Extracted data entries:

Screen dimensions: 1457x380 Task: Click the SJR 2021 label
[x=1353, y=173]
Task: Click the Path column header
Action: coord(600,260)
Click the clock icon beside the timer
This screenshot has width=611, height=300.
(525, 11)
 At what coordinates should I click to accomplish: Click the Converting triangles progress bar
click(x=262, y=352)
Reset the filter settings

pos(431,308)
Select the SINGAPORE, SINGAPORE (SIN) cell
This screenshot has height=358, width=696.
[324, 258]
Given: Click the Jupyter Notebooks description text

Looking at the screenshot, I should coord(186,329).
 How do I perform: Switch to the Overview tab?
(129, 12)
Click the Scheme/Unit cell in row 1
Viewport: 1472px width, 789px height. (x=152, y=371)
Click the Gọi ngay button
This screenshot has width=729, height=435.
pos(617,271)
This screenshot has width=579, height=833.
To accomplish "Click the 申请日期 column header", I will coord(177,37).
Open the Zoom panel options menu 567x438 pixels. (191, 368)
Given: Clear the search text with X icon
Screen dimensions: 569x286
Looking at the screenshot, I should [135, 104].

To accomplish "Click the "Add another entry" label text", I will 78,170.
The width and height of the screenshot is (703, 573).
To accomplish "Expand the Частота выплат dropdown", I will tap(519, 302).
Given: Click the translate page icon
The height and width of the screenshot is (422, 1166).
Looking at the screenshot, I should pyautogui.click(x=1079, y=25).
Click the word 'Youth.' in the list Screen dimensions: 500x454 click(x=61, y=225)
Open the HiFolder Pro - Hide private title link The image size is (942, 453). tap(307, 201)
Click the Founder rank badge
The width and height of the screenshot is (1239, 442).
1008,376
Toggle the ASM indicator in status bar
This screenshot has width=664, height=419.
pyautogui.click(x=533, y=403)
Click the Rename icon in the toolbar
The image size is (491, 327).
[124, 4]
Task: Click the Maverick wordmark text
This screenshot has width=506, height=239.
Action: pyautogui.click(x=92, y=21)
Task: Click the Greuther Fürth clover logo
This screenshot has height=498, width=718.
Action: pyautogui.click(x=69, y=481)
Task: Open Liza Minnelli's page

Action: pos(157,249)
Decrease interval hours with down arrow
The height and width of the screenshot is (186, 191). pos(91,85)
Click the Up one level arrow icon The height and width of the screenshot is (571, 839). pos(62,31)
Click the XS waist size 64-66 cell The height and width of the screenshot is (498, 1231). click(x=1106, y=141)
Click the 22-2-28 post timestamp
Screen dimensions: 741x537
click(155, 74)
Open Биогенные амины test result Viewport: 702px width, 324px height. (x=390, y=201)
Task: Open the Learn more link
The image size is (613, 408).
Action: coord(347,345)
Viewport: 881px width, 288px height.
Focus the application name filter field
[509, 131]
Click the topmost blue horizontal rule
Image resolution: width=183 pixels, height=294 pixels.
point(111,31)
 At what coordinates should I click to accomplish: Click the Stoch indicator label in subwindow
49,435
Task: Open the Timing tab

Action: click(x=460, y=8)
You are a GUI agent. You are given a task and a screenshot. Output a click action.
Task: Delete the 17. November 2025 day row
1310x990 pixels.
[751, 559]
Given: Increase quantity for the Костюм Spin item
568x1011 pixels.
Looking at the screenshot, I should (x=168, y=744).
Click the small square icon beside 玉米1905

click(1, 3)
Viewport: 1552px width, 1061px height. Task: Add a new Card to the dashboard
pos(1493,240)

**Task to complete:**
Copy the data above exactly. Every line must be included.

**Exercise solution:**
Screen dimensions: 1457x380 Task: Click the SJR 2021 label
[x=1353, y=173]
Task: Click the Path column header
Action: coord(600,260)
Click the clock icon beside the timer
This screenshot has width=611, height=300.
(525, 11)
 At what coordinates should I click to accomplish: Click the Converting triangles progress bar
click(x=262, y=352)
Reset the filter settings

pos(431,308)
Select the SINGAPORE, SINGAPORE (SIN) cell
This screenshot has height=358, width=696.
[324, 258]
Given: Click the Jupyter Notebooks description text

Looking at the screenshot, I should coord(186,329).
 How do I perform: Switch to the Overview tab?
(129, 12)
Click the Scheme/Unit cell in row 1
Viewport: 1472px width, 789px height. (x=152, y=371)
Click the Gọi ngay button
This screenshot has width=729, height=435.
pos(617,271)
This screenshot has width=579, height=833.
To accomplish "Click the 申请日期 column header", I will coord(177,37).
Open the Zoom panel options menu 567x438 pixels. (191, 368)
Given: Clear the search text with X icon
Screen dimensions: 569x286
Looking at the screenshot, I should [135, 104].

To accomplish "Click the "Add another entry" label text", I will 78,170.
The width and height of the screenshot is (703, 573).
To accomplish "Expand the Частота выплат dropdown", I will tap(519, 302).
Given: Click the translate page icon
The height and width of the screenshot is (422, 1166).
Looking at the screenshot, I should pyautogui.click(x=1079, y=25).
Click the word 'Youth.' in the list Screen dimensions: 500x454 click(x=61, y=225)
Open the HiFolder Pro - Hide private title link The image size is (942, 453). tap(307, 201)
Click the Founder rank badge
The width and height of the screenshot is (1239, 442).
1008,376
Toggle the ASM indicator in status bar
This screenshot has width=664, height=419.
pyautogui.click(x=533, y=403)
Click the Rename icon in the toolbar
The image size is (491, 327).
[124, 4]
Task: Click the Maverick wordmark text
This screenshot has width=506, height=239.
Action: pyautogui.click(x=92, y=21)
Task: Click the Greuther Fürth clover logo
This screenshot has height=498, width=718.
Action: pyautogui.click(x=69, y=481)
Task: Open Liza Minnelli's page

Action: pos(157,249)
Decrease interval hours with down arrow
The height and width of the screenshot is (186, 191). pos(91,85)
Click the Up one level arrow icon The height and width of the screenshot is (571, 839). pos(62,31)
Click the XS waist size 64-66 cell The height and width of the screenshot is (498, 1231). click(x=1106, y=141)
Click the 22-2-28 post timestamp
Screen dimensions: 741x537
click(155, 74)
Open Биогенные амины test result Viewport: 702px width, 324px height. (x=390, y=201)
Task: Open the Learn more link
The image size is (613, 408).
Action: coord(347,345)
Viewport: 881px width, 288px height.
Focus the application name filter field
[509, 131]
Click the topmost blue horizontal rule
Image resolution: width=183 pixels, height=294 pixels.
point(111,31)
 At what coordinates should I click to accomplish: Click the Stoch indicator label in subwindow
49,435
Task: Open the Timing tab

Action: click(x=460, y=8)
You are a GUI agent. You are given a task and a screenshot. Output a click action.
Task: Delete the 17. November 2025 day row
1310x990 pixels.
[751, 559]
Given: Increase quantity for the Костюм Spin item
568x1011 pixels.
Looking at the screenshot, I should (x=168, y=744).
Click the small square icon beside 玉米1905

click(1, 3)
Viewport: 1552px width, 1061px height. Task: Add a new Card to the dashboard
pos(1493,240)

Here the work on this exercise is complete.